Tuesday, October 9, 2007

On Chesil Beach - Ian McEwan

Published: London: Johnathon Cape, 2007
Pages: 166
Shortlisted: The Man Booker Prize 2007




Ian's Review
Read: 15 October 2007
Rank:

From our conversations I was expecting to find it rich but only distantly engaging - like a beautiful old vase viewed through an antique store window. Actually I was very emotionally engaged by it, I really felt for the characters, and how their internal worlds were so different, unbeknownst to each of them. And how misinterpreted or unspoken actions or words, or choices made in one brief moment, can forever change the course of a life. Very poignant.
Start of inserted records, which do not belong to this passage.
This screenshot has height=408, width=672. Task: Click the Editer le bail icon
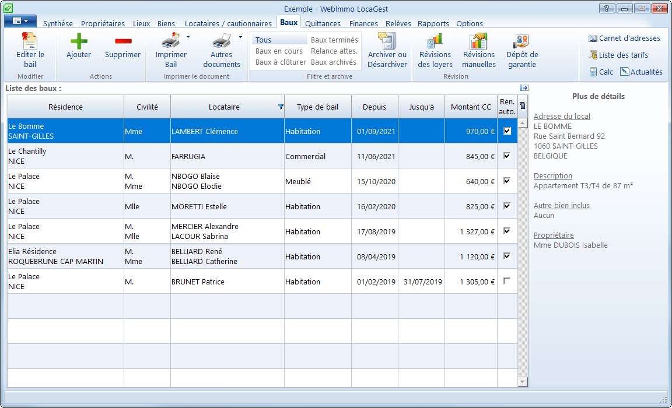(x=30, y=41)
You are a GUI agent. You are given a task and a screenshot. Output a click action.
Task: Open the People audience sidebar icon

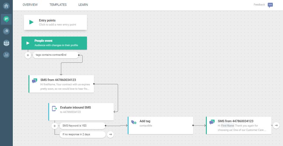6,43
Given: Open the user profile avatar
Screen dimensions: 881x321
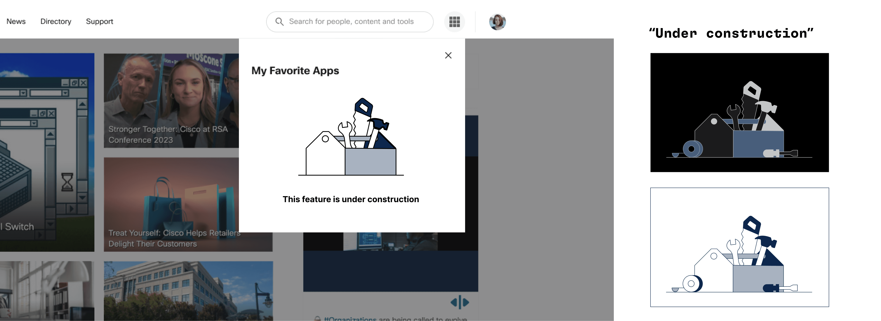Looking at the screenshot, I should (497, 22).
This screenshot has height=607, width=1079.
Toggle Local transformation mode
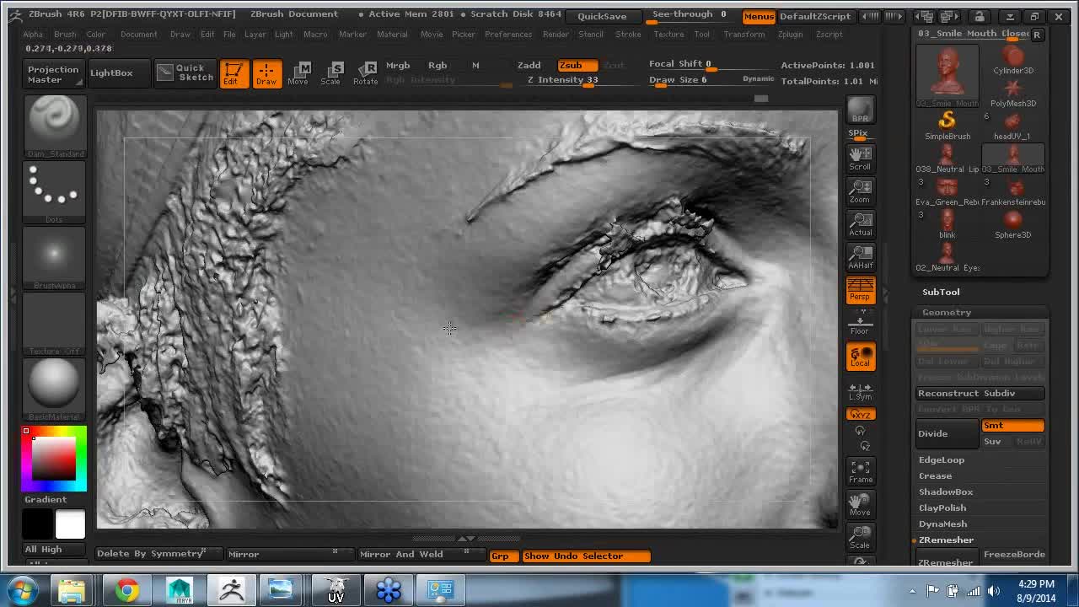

It actually really did get to me, maybe coming hot on the heels of having been deeply wrenched by Mister Pip and having recently waded through an entertaining but non emotionally engaging Darkmans!

Rach's Review
Read: 7 Oct 2007
Rank: 87/100

This is a beautiful book, it is deep and powerful, full of emotion and pin pointing the importance of a single moment. It explores the journey to one choice, on which the whole future of the two main characters rests and how they choose to deal with their feelings, desires, wants, needs and the sense of duty they feel.

The story is wonderfully written, it is poignant and beautifully captures England in the sixties, the description of the beach, the hotel, the setting place you there, looking uncomfortably in on their world as they struggle with their first wedding night. I also admire the subject for this book, dealing so openly and honestly with the competing emotions of the two characters.